The normal fear of failure which blotted the style of so many international players did not prey on him. Known for his impulsive, uninhibited stroke-play, he always gave the opposition bowlers a chance, but then not too many players have proved as much a terror. No wonder he admired the great Viv Richards, the ultimate champion of explosive batting.

This batting iconoclast lasted his course entertaining the masses whenever he played. He trotted around on the pitch with a mind uncluttered by the usual pressures. In a marked deviation from their normal understated ways, the Black Caps oozed self-belief, even belligerence, and surged ahead during his tenure as the leader.

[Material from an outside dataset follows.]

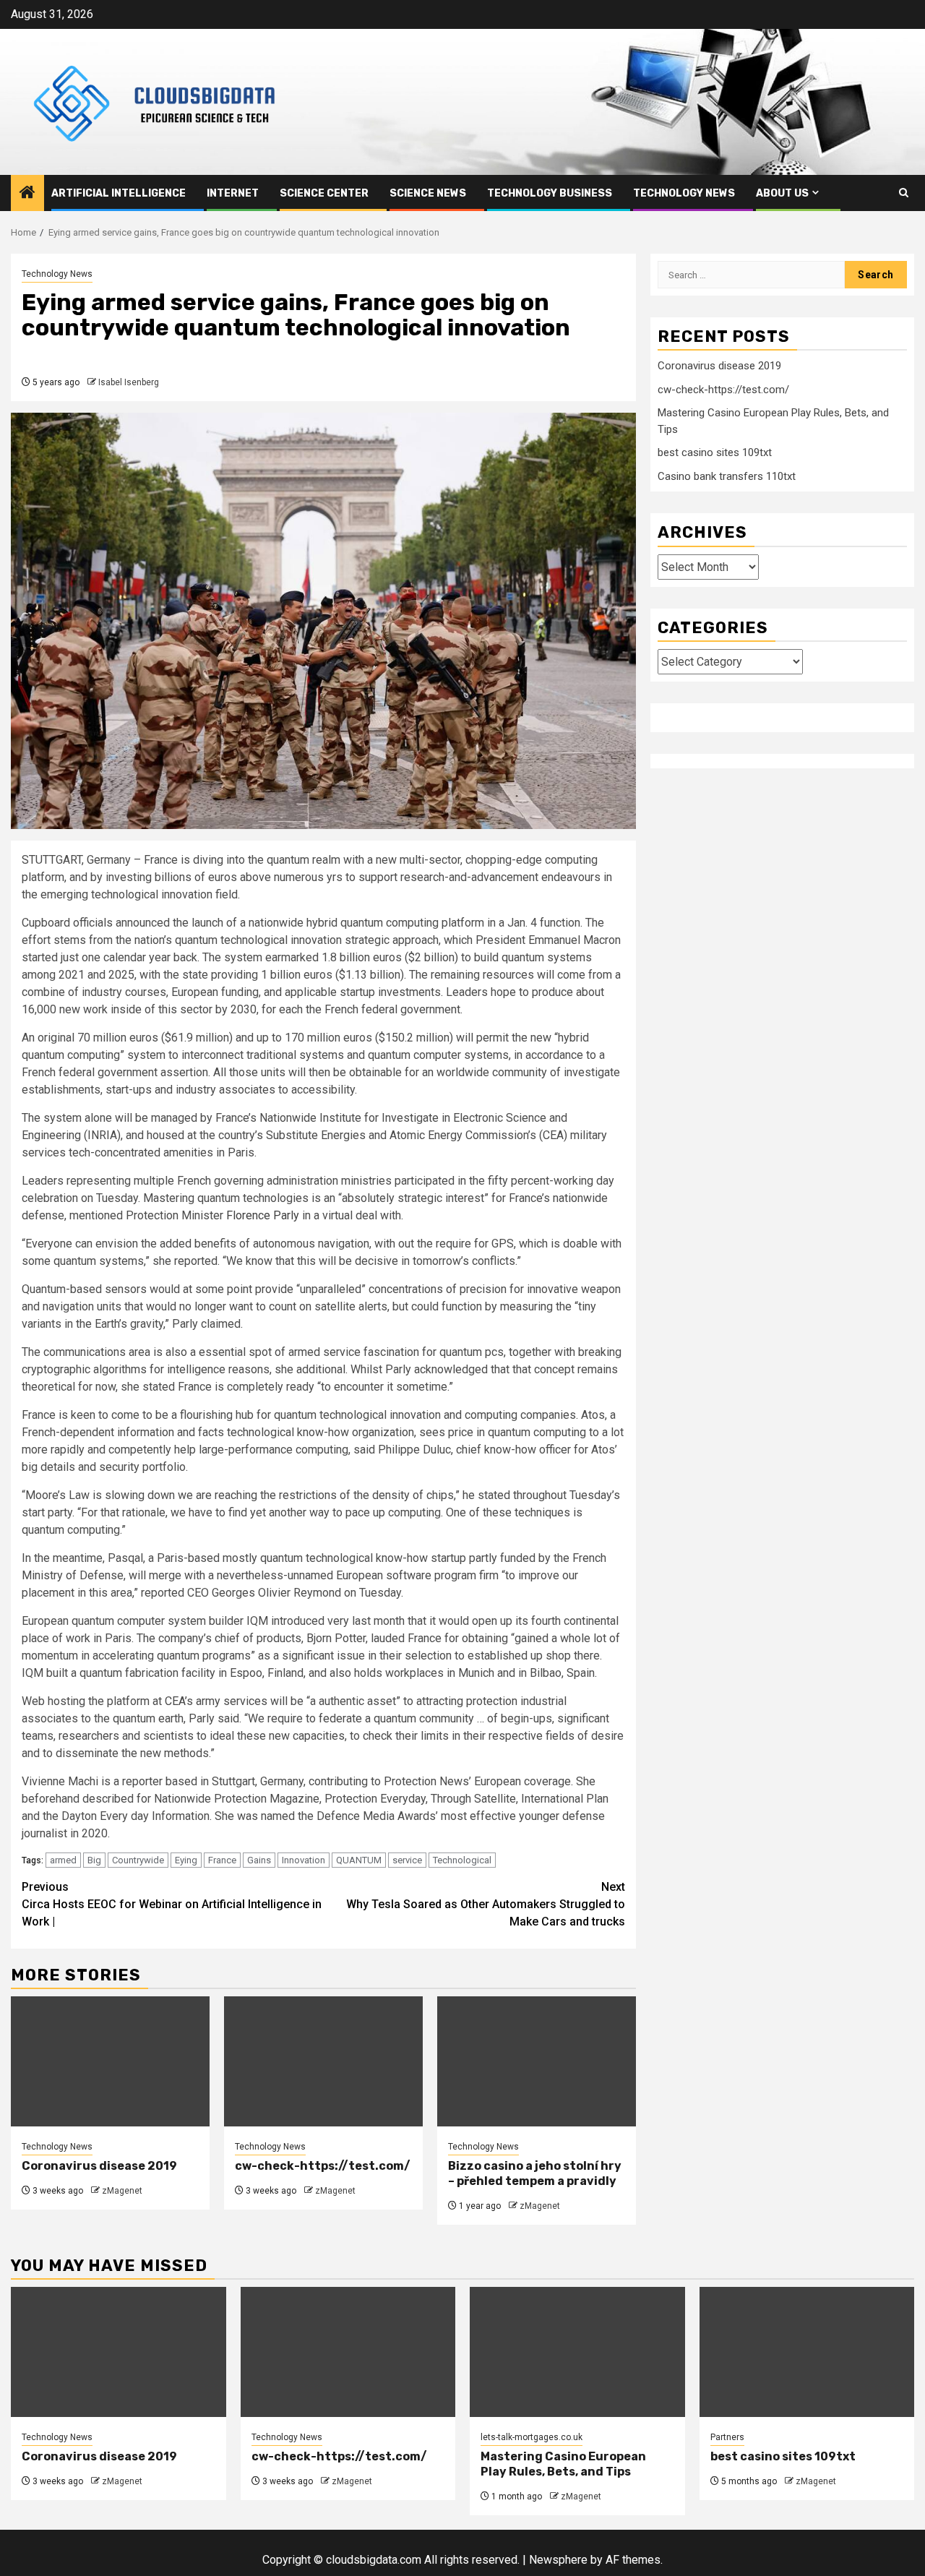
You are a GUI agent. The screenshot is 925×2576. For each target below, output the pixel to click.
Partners (727, 2437)
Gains (259, 1860)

He was never a purist’s delight, though the paying public loved the incredible innovation and breath-taking improvisation that marked his batting.

His feverish pace was not blind fury, but rather the consequence of a deliberate strategy to upset the plans of the opposition, and a desire to dominate bowlers. There was a method in his madness, as he displayed in the triple century in a home Test against India. McCullum demonstrated a totally different facet of his prowess in that epic innings, showing he was no one-trick pony as he decimated India’s bowling.

But it was the shortest form of the game where he was most spectacular. During a T20 international in 2010 at Lancaster Park, Christchurch, he demolished the Aussie pacers in a sensational batting exhibition, scoring a century at his versatile best.